■ **Stated task 1**: Reproduce without alteration the lines of the records beginning at the line that contains "Given: Click the" and continuing through the final line of the records, with both of these lines included.

■ **Excerpted text**:
Note the question mark: it is the most important part of the title. This is a column pocked with question marks; I do not have the answers, nor do I trust those who claim to have them. I am especially wary of people and groups who issue prescriptions about how we should live — too many of those become the stars of tabloid exposés.
We think our moral compasses are so finely tuned that in moments of crisis we will always, automatically, do the right thing. We want to believe that when we are tested we will know exactly how to answer, and that answer will be firmly on the side of truth and justice. How do we know this? Where does our absolute certainty come from?
For most of us it springs from the fact that we have never been tested. I don’t mean the daily choices like, “Will I ignore that red light since there’s no traffic cop and everyone’s doing it?” Those split-second decisions we make every day may be an indicator of how we will behave at the “big” exams, but as Shakespeare frequently notes, humans have the amazing capacity to surprise themselves. The usurper, having murdered his way to the throne, discovers in his final battle that he does possess a king’s courage.
The only war most of us will fight is with ourselves. Lucky for us, though less conducive to Shakespearean character development.
What do I mean by the “big” exam? One day last week I woke up to the news that the former Armed Forces Chief of Staff and later Defense Secretary Angelo Reyes, one of the most powerful figures in the previous administration, had shot himself in the heart as he stood before his mother’s grave. As this apparent suicide followed Reyes’s appearance at the House investigation on military corruption, we all assumed that the two events were connected.

■ **Records shown**:
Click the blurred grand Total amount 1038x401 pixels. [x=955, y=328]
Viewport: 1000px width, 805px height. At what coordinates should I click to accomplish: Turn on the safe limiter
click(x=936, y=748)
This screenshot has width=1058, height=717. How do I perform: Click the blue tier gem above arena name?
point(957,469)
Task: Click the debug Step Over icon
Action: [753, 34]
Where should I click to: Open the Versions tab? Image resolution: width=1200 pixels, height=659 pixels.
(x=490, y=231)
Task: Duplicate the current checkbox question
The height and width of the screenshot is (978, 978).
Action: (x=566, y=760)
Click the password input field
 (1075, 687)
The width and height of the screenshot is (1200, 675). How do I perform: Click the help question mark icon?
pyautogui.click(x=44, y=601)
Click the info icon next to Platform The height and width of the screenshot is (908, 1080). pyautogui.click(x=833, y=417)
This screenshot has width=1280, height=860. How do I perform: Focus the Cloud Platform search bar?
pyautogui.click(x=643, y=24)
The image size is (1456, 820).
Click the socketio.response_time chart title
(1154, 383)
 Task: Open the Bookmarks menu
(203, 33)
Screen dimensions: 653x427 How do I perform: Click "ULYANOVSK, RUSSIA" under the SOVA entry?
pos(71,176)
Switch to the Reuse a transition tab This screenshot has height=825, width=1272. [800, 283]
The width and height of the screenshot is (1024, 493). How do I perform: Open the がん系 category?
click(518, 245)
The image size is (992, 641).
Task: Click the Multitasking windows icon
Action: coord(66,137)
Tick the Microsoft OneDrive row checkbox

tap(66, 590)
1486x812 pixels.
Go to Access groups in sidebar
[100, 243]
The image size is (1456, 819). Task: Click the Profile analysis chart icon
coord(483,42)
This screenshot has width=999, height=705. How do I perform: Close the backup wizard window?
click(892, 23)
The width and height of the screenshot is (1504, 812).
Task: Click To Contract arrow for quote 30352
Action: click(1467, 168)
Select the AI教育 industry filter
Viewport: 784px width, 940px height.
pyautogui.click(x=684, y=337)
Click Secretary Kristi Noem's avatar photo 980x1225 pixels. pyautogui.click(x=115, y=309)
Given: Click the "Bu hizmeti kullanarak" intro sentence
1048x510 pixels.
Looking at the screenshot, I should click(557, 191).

■ **Stated task 2**: According to the column, where was Angelo Reyes standing when he shot himself?

■ **Complete answer 1**:
Given: Click the "Bu hizmeti kullanarak" intro sentence
1048x510 pixels.
Looking at the screenshot, I should click(557, 191).

■ **Complete answer 2**: He was standing before his mother's grave.